La décennie suivante a vu Hasan non seulement jongler avec toutes les responsabilités, les épreuves et les tribulations de l’adolescence, mais aussi avoir l’épée de Damoclès de son statut d’immigration toujours présent. En 2019, son permis de séjour a été rejeté mais après 14 ans (la majeure partie de sa vie) en Norvège, l’UNE a approuvé son permis en appel au début du mois.

Lors de sa décision, l’UNE a déclaré : « Il s’agit d’un cas très particulier qui n’est pas similaire à de nombreux autres cas. La décision a été prise après une évaluation concrète du contenu de ce cas particulier, tel qu’il se présente actuellement. Bien que Hasan puisse désormais résider légalement en Norvège, regardez le traumatisme qu’il a subi en une décennie et demie – des batailles juridiques constantes et la douleur d’être séparé d’un parent et de ses frères et sœurs.

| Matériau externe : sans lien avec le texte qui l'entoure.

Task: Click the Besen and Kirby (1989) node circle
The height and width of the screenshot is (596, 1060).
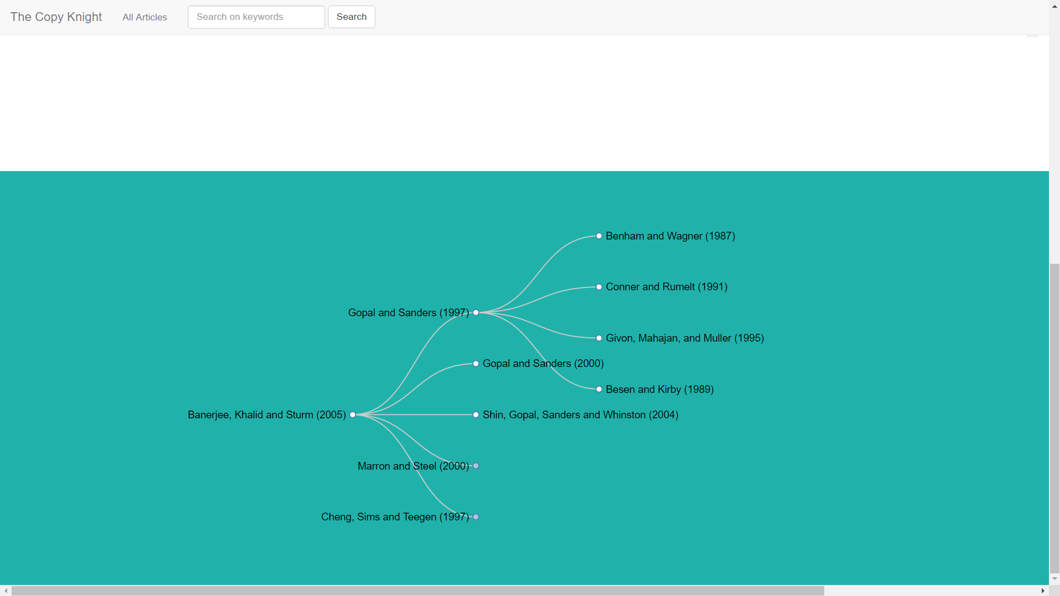Action: pyautogui.click(x=599, y=389)
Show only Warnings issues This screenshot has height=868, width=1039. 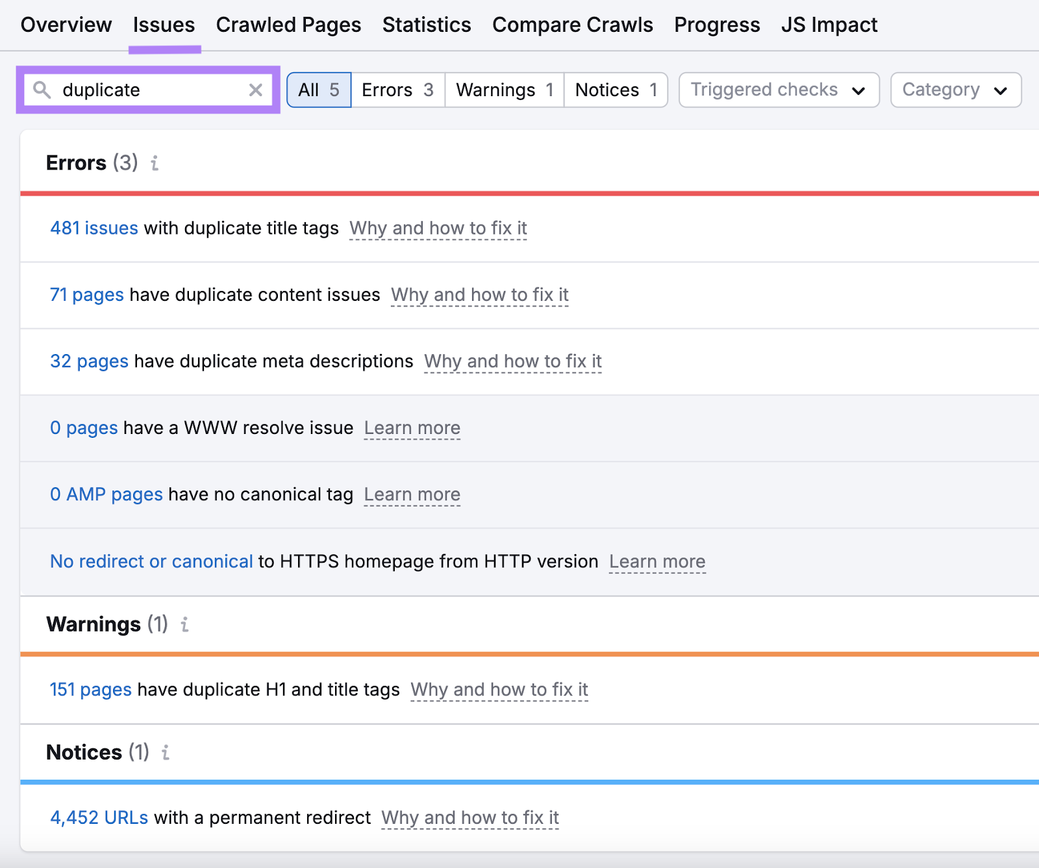[x=503, y=90]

La question que notre société doit se poser maintenant est la société que sommes-nous devenus si nous séparions les familles, les fils de leurs mères, les parents de leurs enfants ? La triste saga d’Hasan met en lumière un système d’immigration qui a cruellement besoin d’être réparé.

Mustafa Hasan – le jeune adulte au centre d’une saga juridique d’une décennie et demie. Photo : Stian Lysberg Solum / NTB

Loi de 2020 sur la citoyenneté

Bien que la saga de Hasan soit techniquement terminée, il n’en reste pas moins qu’il ne retrouvera pas ses frères ou sa mère en Norvège. Il peut cependant aller leur rendre visite sans avoir à faire face à des problèmes juridiques en revenant dans le pays. Pourtant, la décision de l’UNE en sa faveur est bien une exception à la règle. Le plus souvent, l’UDI tient les enfants responsables des actions, des erreurs et des écarts de leurs parents – tout comme les deux frères de Hasan qui ont été expulsés en 2012.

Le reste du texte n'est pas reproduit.